Durante más de una década, Aradilla ha recorrido países, ciudades y paisajes que han dejado huella en su forma de entender el arte. Este libro es, en cierto modo, la síntesis de ese camino. Cada página refleja no solo un lugar, sino también una emoción, una atmósfera y una manera de mirar. Desde Italia hasta Japón, pasando por México, Australia o Egipto, la obra se convierte en un auténtico mapa emocional.
Pero lo que realmente distingue este proyecto es su capacidad para combinar disciplinas. Las ilustraciones, realizadas en óleo, no son simples acompañamientos del texto. Son interpretaciones visuales que dialogan con los poemas, creando una conexión que enriquece la experiencia del lector.
Uno de los aspectos más interesantes del libro es cómo consigue unir voces de diferentes épocas y culturas. Aradilla no se limita a ilustrar poemas, sino que los reinterpreta, dándoles un nuevo contexto visual. Así, autores como Gabriela Mistral o Rubén Darío aparecen vinculados a paisajes que, en principio, no les pertenecen, generando una lectura distinta y sugerente.
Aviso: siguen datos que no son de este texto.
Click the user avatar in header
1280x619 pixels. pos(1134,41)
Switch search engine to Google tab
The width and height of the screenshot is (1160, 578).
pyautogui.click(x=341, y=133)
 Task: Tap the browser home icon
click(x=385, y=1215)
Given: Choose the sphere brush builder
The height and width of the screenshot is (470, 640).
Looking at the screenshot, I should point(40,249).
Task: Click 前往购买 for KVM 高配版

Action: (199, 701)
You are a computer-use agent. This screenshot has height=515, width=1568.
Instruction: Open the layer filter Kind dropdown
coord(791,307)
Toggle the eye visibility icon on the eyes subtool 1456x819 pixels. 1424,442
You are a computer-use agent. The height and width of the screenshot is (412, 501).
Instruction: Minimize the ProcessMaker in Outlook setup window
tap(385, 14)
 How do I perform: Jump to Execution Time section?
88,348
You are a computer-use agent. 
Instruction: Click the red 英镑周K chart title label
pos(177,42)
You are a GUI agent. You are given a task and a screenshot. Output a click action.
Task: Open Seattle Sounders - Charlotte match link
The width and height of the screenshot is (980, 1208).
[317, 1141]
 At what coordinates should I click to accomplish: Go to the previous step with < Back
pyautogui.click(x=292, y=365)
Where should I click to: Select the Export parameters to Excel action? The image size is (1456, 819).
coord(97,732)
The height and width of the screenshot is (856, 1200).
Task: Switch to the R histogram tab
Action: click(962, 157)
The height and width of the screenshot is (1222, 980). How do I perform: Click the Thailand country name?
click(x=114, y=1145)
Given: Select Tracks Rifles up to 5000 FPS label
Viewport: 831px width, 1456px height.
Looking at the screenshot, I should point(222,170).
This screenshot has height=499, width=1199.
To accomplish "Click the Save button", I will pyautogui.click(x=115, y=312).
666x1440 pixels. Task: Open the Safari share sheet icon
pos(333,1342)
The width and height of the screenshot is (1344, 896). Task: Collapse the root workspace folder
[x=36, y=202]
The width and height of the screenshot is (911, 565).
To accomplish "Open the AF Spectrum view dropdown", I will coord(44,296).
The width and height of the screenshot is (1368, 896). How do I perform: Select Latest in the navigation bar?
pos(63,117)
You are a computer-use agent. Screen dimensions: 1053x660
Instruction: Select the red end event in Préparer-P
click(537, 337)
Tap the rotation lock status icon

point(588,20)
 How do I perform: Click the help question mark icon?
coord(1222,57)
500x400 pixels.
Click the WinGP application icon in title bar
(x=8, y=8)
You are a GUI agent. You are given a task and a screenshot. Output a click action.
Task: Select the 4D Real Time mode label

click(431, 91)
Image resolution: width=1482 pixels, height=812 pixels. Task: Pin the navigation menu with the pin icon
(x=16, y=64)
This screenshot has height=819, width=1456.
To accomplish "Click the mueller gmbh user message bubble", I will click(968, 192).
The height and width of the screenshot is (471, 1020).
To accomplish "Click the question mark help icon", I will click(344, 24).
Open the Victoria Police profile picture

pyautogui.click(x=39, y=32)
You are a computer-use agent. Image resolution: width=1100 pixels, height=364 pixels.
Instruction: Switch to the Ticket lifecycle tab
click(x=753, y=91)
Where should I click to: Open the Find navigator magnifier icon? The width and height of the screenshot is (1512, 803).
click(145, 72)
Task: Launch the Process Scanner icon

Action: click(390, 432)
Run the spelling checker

Este enfoque rompe con las barreras tradicionales de la literatura y el arte. La poesía clásica convive con textos más contemporáneos, mientras que las imágenes aportan una dimensión emocional que va más allá de las palabras. El resultado es un libro que no solo se lee, sino que también se contempla y se siente.
Además, la obra incorpora elementos culturales muy diversos. Canciones tradicionales, proverbios africanos o referencias a culturas indígenas se integran en el conjunto, ofreciendo una visión plural del mundo. Este mosaico de influencias permite entender cómo distintas sociedades interpretan el paisaje, la vida cotidiana o las emociones.
En un momento en el que el ritmo de vida es cada vez más acelerado, propuestas como esta invitan a detenerse. El libro de Aradilla no es solo un recorrido geográfico, sino también una invitación a la reflexión y al disfrute pausado.
Cada ilustración, cada poema, funciona como una ventana abierta a otro lugar. El lector puede perderse en los detalles de una pintura o dejarse llevar por los versos que la acompañan. Esta combinación convierte la lectura en una experiencia casi sensorial, donde la imaginación juega un papel fundamental.